### [Instructions to follow]
Of the lines listed below, return exactly those that run from the line containing "For every named target in this 2380×1560" through the line containing "incontournables (1136, 1301)", both included.

### [Given entries]
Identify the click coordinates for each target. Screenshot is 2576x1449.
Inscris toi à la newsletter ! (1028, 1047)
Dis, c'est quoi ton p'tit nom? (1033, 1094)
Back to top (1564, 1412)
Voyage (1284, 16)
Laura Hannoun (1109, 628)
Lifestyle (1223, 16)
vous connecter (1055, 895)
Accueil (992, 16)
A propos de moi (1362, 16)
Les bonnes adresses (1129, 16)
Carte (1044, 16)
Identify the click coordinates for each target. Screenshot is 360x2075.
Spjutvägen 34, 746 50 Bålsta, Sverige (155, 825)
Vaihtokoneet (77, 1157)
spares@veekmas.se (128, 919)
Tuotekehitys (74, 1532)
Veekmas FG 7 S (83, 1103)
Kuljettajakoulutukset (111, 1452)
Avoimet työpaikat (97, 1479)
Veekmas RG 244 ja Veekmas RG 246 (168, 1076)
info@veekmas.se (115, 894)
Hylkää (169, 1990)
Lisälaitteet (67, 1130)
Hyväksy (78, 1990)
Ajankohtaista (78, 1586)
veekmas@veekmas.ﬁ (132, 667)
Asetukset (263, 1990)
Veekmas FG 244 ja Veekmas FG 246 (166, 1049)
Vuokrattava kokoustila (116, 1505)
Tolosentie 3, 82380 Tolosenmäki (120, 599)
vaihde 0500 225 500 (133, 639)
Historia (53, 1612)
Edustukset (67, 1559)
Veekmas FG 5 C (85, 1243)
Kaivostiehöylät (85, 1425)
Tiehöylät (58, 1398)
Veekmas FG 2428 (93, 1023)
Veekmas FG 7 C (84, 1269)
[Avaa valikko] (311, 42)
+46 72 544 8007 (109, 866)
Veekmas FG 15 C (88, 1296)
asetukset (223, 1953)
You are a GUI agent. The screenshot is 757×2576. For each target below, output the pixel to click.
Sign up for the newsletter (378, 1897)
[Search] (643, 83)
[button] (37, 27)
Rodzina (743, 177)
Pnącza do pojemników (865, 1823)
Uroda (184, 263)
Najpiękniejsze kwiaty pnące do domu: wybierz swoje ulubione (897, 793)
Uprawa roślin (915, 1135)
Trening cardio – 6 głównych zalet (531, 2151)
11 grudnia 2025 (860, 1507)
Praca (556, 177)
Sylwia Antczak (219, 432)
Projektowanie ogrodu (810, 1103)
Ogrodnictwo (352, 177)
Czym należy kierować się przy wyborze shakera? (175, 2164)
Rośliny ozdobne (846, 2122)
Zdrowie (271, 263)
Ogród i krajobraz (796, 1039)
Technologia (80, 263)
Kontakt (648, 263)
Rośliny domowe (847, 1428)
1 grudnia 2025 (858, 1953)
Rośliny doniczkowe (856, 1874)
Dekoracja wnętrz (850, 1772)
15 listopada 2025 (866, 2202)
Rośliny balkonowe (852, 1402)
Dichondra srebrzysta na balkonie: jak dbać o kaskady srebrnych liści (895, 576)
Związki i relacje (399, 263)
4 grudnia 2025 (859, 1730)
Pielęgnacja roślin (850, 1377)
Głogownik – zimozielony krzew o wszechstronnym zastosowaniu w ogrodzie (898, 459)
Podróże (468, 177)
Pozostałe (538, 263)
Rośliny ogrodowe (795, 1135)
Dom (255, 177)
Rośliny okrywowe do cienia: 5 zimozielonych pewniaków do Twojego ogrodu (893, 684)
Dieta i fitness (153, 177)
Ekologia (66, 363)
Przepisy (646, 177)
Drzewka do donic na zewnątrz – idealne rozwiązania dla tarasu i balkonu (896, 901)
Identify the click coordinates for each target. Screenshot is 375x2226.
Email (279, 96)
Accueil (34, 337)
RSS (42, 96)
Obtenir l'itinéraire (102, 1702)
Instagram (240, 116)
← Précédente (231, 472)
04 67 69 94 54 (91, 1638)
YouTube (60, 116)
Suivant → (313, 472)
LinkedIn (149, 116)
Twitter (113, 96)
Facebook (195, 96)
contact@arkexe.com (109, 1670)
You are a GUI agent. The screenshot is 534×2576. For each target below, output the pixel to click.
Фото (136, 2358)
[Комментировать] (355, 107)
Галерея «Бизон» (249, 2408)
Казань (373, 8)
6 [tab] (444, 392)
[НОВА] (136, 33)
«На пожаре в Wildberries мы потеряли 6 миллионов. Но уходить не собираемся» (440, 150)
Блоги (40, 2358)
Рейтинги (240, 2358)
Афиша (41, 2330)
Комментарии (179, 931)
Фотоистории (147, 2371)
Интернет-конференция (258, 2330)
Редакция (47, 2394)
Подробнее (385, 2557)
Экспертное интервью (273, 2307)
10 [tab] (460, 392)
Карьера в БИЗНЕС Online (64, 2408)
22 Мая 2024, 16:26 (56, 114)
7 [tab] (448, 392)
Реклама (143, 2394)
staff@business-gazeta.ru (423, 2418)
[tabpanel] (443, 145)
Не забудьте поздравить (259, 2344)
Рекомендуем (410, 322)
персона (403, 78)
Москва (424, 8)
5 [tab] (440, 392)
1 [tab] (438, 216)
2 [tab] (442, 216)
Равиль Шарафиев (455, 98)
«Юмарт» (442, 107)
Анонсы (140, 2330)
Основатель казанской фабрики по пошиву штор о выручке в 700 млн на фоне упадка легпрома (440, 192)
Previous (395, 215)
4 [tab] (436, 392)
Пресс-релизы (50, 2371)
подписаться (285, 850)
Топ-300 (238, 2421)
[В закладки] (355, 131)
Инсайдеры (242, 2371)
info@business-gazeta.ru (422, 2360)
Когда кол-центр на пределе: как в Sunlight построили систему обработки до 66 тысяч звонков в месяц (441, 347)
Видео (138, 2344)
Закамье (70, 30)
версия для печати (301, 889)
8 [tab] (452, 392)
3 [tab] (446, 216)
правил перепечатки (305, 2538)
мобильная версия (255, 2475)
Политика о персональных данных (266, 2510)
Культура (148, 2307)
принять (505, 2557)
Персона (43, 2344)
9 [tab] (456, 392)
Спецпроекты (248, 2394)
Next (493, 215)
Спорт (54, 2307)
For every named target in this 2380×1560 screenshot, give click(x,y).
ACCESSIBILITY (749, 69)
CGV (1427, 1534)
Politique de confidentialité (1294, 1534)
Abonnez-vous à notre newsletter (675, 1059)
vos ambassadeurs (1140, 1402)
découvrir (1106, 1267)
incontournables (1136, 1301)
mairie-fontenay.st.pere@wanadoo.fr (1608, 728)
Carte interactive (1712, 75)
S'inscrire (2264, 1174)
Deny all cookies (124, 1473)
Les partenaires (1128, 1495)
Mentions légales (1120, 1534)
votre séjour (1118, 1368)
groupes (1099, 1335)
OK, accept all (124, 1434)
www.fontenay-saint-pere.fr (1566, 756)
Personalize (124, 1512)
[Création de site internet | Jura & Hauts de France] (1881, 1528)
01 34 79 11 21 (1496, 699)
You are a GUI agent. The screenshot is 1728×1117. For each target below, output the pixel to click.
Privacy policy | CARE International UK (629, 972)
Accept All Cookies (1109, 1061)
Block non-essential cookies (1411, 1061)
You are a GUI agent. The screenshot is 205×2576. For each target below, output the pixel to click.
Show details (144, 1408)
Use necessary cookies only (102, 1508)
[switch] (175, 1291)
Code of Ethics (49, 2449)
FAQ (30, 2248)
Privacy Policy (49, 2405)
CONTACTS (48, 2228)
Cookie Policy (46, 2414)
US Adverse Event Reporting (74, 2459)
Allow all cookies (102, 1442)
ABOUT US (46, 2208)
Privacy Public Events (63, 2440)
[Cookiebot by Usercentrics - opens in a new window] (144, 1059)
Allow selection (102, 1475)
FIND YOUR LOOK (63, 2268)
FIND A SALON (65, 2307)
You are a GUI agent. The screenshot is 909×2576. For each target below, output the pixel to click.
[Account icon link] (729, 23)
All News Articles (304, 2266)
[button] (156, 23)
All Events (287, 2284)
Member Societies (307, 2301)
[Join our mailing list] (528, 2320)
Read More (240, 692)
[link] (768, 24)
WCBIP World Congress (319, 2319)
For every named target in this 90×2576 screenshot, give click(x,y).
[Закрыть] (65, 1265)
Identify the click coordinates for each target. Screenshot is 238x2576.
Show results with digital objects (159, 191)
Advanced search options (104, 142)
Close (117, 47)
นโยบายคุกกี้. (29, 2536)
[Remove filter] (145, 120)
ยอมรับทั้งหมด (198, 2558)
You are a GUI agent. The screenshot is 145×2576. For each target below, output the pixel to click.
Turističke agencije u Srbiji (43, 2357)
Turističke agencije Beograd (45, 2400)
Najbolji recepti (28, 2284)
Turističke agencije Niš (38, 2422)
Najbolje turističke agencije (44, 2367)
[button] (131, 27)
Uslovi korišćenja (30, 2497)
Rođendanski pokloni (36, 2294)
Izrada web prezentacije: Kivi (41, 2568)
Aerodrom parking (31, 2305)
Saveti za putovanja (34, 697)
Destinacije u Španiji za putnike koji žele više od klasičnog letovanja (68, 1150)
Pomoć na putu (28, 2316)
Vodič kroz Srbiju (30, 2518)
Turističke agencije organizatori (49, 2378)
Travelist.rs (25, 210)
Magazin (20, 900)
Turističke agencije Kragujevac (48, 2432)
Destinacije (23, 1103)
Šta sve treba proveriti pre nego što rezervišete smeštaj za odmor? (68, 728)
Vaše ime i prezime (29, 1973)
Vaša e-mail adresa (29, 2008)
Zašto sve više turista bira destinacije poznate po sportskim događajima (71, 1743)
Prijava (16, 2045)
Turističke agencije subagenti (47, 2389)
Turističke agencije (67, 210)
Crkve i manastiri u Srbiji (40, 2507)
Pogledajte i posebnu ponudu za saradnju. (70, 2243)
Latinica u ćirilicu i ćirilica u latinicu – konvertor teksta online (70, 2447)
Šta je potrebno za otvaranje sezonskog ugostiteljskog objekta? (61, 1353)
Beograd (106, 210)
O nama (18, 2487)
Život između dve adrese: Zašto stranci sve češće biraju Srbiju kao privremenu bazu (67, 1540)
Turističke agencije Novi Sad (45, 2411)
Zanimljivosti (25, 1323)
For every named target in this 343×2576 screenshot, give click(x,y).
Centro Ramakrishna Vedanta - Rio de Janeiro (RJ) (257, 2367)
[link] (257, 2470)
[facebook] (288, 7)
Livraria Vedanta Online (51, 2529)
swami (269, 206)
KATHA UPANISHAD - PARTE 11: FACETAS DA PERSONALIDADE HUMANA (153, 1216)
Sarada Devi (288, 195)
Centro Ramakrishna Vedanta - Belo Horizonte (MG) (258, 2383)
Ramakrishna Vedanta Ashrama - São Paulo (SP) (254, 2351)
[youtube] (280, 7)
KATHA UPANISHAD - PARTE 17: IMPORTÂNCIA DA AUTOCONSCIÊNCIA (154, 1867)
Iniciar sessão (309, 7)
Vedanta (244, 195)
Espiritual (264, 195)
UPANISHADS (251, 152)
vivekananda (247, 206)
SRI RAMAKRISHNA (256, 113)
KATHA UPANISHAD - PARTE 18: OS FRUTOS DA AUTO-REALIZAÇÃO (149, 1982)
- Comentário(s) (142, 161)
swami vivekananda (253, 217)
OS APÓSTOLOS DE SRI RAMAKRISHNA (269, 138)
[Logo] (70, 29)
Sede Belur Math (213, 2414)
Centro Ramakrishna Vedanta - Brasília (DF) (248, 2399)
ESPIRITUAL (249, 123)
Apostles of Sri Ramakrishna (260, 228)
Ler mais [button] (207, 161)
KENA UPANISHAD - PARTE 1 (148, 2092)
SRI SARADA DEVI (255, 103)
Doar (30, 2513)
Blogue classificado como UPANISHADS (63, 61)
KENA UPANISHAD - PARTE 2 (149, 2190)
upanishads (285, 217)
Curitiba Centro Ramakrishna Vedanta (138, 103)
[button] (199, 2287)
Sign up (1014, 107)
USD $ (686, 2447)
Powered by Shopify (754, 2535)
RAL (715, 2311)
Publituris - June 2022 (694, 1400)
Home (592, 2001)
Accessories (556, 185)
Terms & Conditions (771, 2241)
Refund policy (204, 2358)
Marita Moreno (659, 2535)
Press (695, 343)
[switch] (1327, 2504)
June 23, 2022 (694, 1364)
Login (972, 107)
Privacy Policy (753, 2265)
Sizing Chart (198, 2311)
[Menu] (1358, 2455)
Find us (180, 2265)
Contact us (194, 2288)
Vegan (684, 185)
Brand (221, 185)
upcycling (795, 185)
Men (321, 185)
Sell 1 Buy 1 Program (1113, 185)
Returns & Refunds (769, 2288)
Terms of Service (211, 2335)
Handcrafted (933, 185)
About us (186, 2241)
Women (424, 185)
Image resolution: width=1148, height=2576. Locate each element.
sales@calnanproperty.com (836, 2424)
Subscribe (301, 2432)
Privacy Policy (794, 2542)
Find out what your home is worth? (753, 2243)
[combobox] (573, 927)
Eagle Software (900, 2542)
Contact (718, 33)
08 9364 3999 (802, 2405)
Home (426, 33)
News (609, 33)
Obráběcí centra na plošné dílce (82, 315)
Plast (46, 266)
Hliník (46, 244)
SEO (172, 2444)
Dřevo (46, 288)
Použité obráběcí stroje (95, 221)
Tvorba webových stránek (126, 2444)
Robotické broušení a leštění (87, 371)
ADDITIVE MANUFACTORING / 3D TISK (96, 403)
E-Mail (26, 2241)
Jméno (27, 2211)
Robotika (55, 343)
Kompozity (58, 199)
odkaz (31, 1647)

### [Expected output]
For every named target in this 2380×1560 screenshot, give click(x,y).
ACCESSIBILITY (749, 69)
CGV (1427, 1534)
Politique de confidentialité (1294, 1534)
Abonnez-vous à notre newsletter (675, 1059)
vos ambassadeurs (1140, 1402)
découvrir (1106, 1267)
incontournables (1136, 1301)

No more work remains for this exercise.